Detection of human microdeletion and microduplication syndromes poses significant burden on public healthcare systems in developing countries. With genome-wide diagnostic assays frequently inaccessible, targeted low-cost PCR-based approaches are preferred. However, their reproducibility depends on equally efficient amplification using a number of target and control primers. To address this, the recently described technique called Microdeletion/Microduplication Quantitative Fluorescent PCR (MQF-PCR) was shown to reliably detect four human syndromes by quantifying DNA amplification in an internally controlled PCR reaction. Here, we confirm its utility in the detection of eight human microdeletion syndromes, including the more common WAGR, Smith-Magenis, and Potocki-Lupski syndromes with 100% sensitivity and 100% specificity. We present selection, design, and performance evaluation of detection primers using variety of approaches.

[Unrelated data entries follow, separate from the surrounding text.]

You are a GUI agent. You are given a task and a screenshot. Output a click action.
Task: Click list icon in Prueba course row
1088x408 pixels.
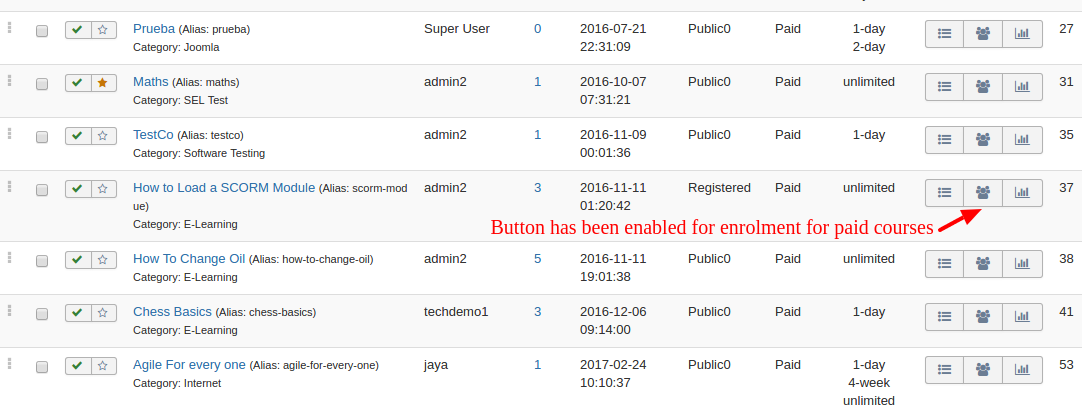(944, 34)
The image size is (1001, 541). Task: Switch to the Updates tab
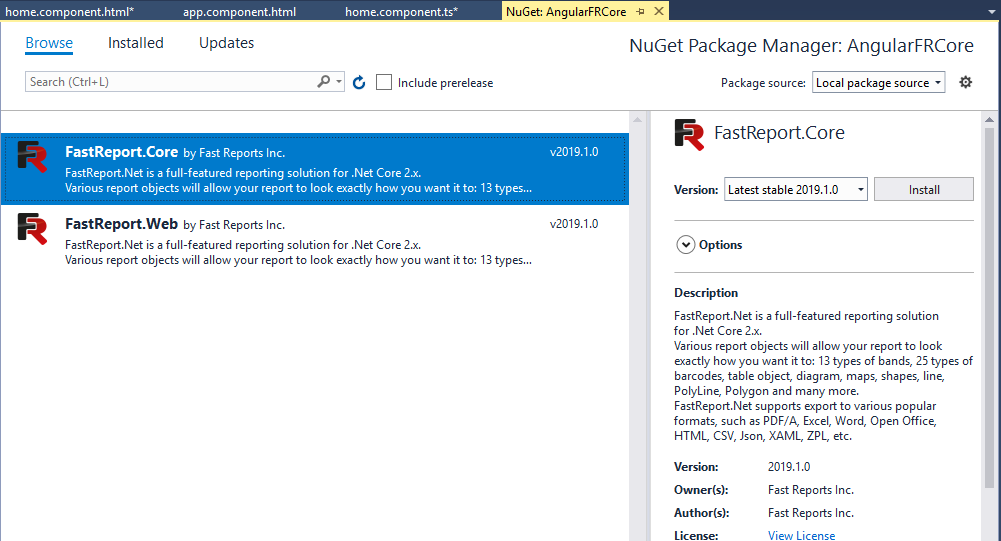[226, 43]
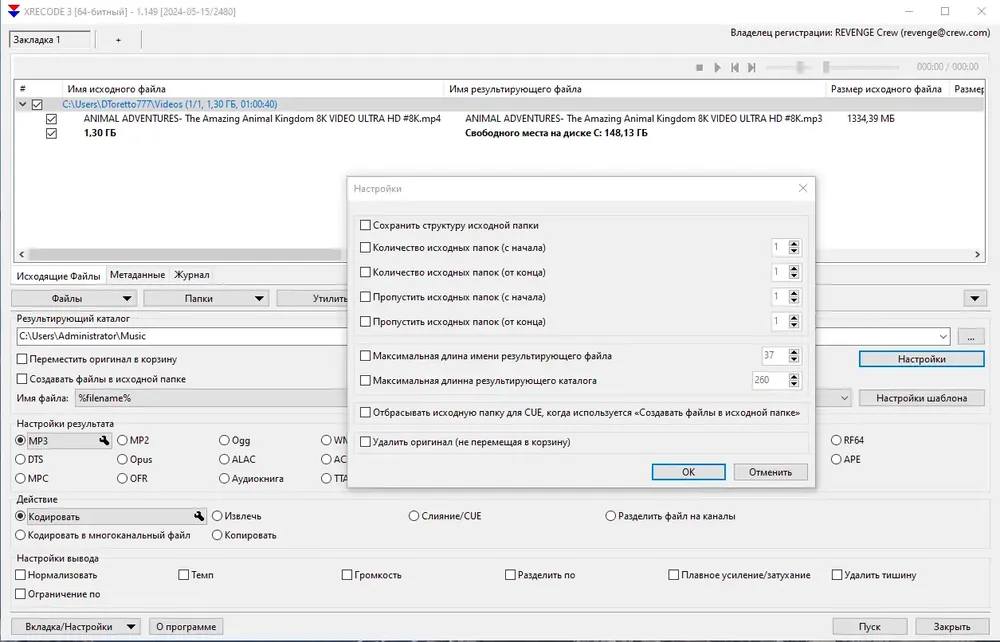Click the next track icon
The image size is (1000, 642).
(752, 67)
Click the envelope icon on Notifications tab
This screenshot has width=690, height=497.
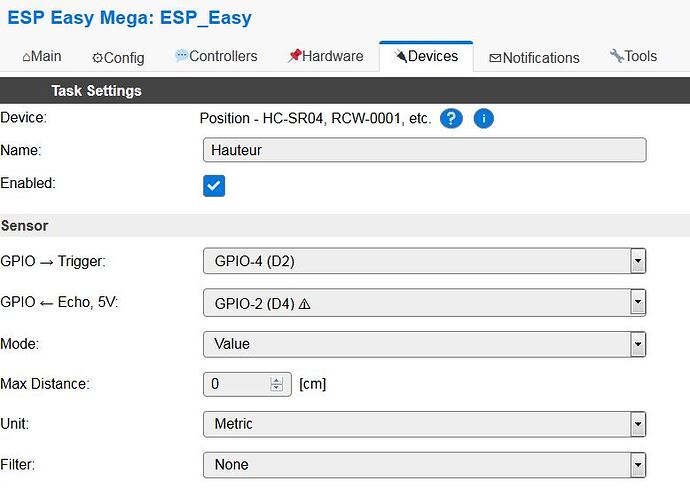pyautogui.click(x=495, y=58)
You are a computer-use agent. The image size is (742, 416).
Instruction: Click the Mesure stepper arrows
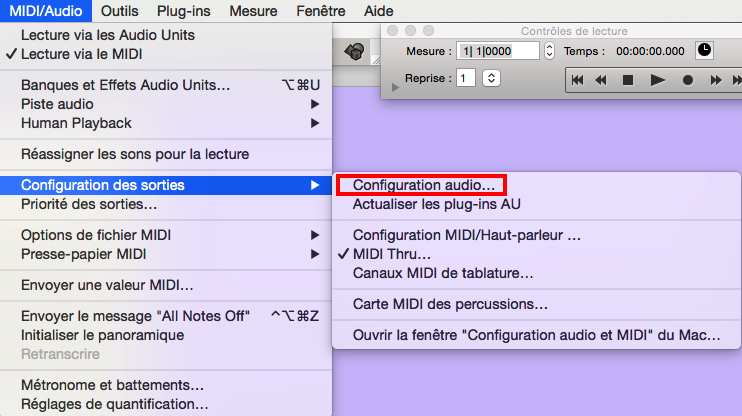click(x=548, y=50)
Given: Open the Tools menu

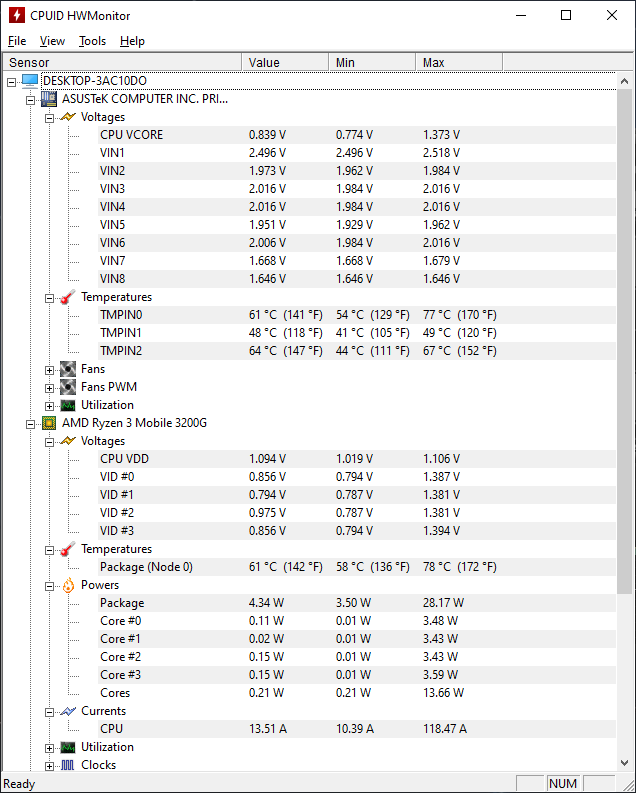Looking at the screenshot, I should tap(93, 41).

We conclude that MQF-PCR is an easily adaptable method for detection of human pathological chromosomal aberrations.

Highlights

  • We present the development of Microduplication Quantitative Fluorescent PCR (MQF-PCR) primer pairs to detect several other microdeletion syndromes: Wilms tumour, aniridia, genitourinary anomalies, and mental retardation syndrome (WAGR; OMIM: 194072), Smith-Magenis (OMIM: 182290), Potocki-Lupski (OMIM: 610883), microdeletions at Xp22.3 (OMIM: 308100, 308700), Langer-Giedion (OMIM: 150230), Greig cephalopolysyndactyly (OMIM: 175700), Miller-Dieker lissencephaly (OMIM: 247200), and Saethre-Chotzen (OMIM: 101400) syndromes

  • In the detection of the WAGR syndrome (Figure 1(b)), we observed in normal controls a ratio close to 1 : 1 of the peak that corresponds to the WAGR critical region at 11p13 and the control peak at 17q22

  • In order to correct for the observed uneven amplification efficiency, we normalized our data to a reference sample of mixed DNA from 100 individuals that was processed at the same time [5]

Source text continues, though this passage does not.